*任务目标 1*. 把下面阅读材料中从“if attention_mask is not None and attention_mask.shape[1]”开始、到“has unprocessed tokens.”为止（含这一处）的部分逐字复述出来。

*阅读材料*.
....
Source
  1.   model.generate(...)
      → prepare_inputs_for_generation(...)
      → MixtralForCausalLM.forward(...)
      → MixtralModel.forward(...)
      → 每层 MixtralDecoderLayer.forward(...)
      → self_attn + block_sparse_moe
      → 最后 lm_head
      → 返回 logits 和 past_key_values
      → 外层生成循环再选下一个 token,继续下一轮
  2. 01
       def prepare_inputs_for_generation(
            self,
            input_ids, #NOTE:tokenizer的输出之一,[batch_size, seq_len]
            past_key_values=None, #NOTE:这是从上一次forward的输出里来,输出会包含这个, 这就是KV cache 
                                    # 维度通常是 [batch_size, num_heads, past_seq_len, head_dim] 
            attention_mask=None, # 从tokenizer中来, 用于标志哪些位置是pad的而哪些位置没有pad
            inputs_embeds=None, # 用户使用自定义的embedding
            output_router_logits=False, # MoE专家路由开关
            **kwargs,
        ):
  3. 02
            # Omit tokens covered by past_key_values
            if past_key_values is not None: 
                if isinstance(past_key_values, Cache):
                    cache_length = past_key_values.get_seq_length()
                    past_length = past_key_values.seen_tokens
                    max_cache_length = past_key_values.get_max_length()
                else:
                    cache_length = past_length = past_key_values[0][0].shape[2]
                    max_cache_length = None
  4. 03
    
                if attention_mask is not None and attention_mask.shape[1] > input_ids.shape[1]:
                    input_ids = input_ids[:, -(attention_mask.shape[1] - past_length) :]
                elif past_length < input_ids.shape[1]: 
                    input_ids = input_ids[:, past_length:]
                # 3 - Otherwise (past_length >= input_ids.shape[1]), let's assume input_ids only has unprocessed tokens.
    
                # If we are about to go beyond the maximum cache length, we need to crop the input attention mask. 
                if (
                    max_cache_length is not None
                    and attention_mask is not None
                    and cache_length + input_ids.shape[1] > max_cache_length
                ):
                    attention_mask = attention_mask[:, -max_cache_length:]
    
  5. 04
            position_ids = kwargs.get("position_ids", None) #NOTE:
            if attention_mask is not None and position_ids is None:
                # create position_ids on the fly for batch generation
                position_ids = attention_mask.long().cumsum(-1) - 1 # cumulate sum 
                position_ids.masked_fill_(attention_mask == 0, 1) 
                if past_key_values:
                    position_ids = position_ids[:, -input_ids.shape[1] :] # 裁剪cache的部分
  6. 05
            # if `inputs_embeds` are passed, we only want to use them in the 1st generation step
            if inputs_embeds is not None and past_key_values is None:
                model_inputs = {"inputs_embeds": inputs_embeds}
            else:
                model_inputs = {"input_ids": input_ids}
    
            model_inputs.update(
                {
                    "position_ids": position_ids,
                    "past_key_values": past_key_values,
                    "use_cache": kwargs.get("use_cache"),
                    "attention_mask": attention_mask,
                    "output_router_logits": output_router_logits,
                }
            )
....
*练习清单*.
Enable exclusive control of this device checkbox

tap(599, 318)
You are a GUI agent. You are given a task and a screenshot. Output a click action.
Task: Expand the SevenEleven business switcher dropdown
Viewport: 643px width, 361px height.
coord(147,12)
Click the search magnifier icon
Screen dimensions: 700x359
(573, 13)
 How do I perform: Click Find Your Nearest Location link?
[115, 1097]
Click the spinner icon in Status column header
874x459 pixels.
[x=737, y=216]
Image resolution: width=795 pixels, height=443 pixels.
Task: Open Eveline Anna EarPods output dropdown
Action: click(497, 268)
....
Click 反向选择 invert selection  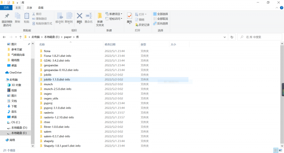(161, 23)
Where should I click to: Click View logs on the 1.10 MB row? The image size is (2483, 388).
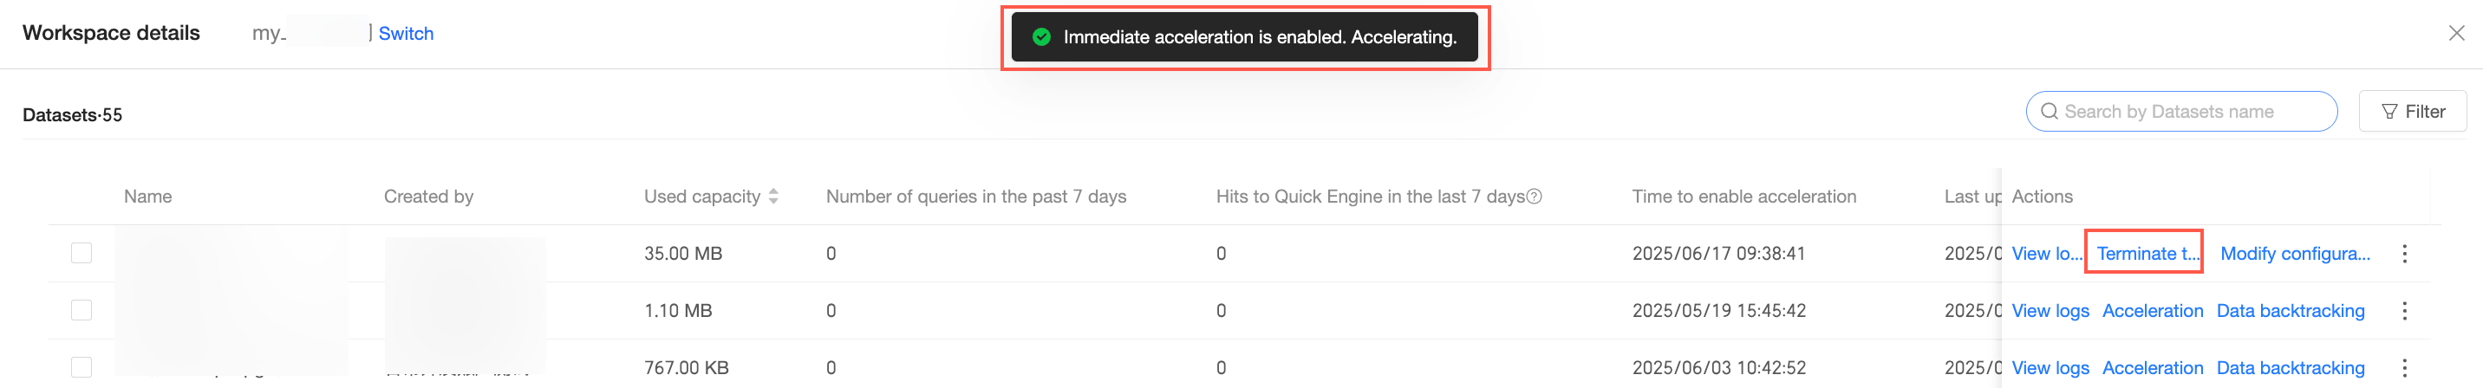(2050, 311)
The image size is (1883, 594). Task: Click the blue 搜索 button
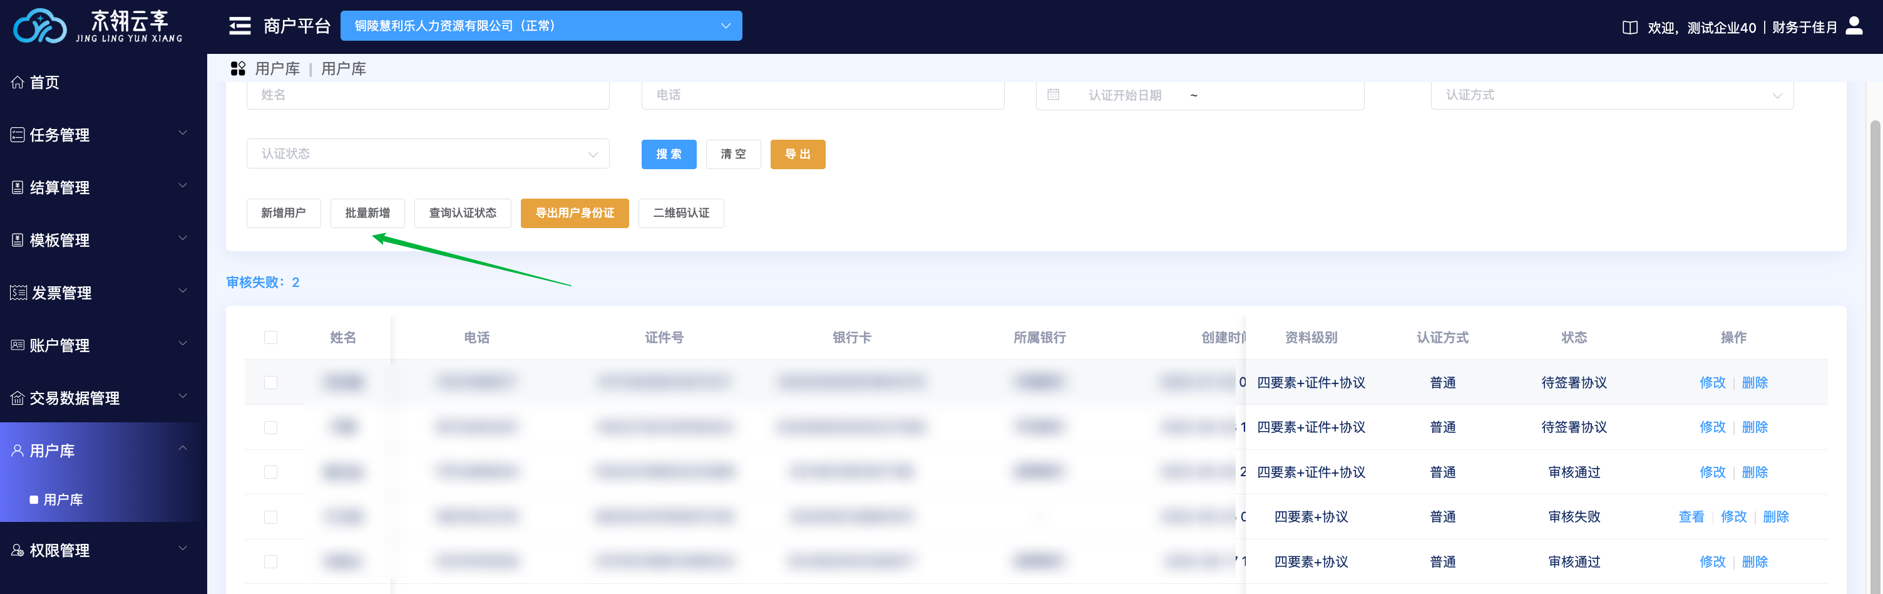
....
*任务目标 2*. 请原样引用上方清单中从含有“Enable exclusive control”的那一行起，到含有“tap(599, 318)”的那一行为止的各行，两端都包括在内。

*最终答案 1*.
if attention_mask is not None and attention_mask.shape[1] > input_ids.shape[1]:
                    input_ids = input_ids[:, -(attention_mask.shape[1] - past_length) :]
                elif past_length < input_ids.shape[1]: 
                    input_ids = input_ids[:, past_length:]
                # 3 - Otherwise (past_length >= input_ids.shape[1]), let's assume input_ids only has unprocessed tokens.

*最终答案 2*.
Enable exclusive control of this device checkbox

tap(599, 318)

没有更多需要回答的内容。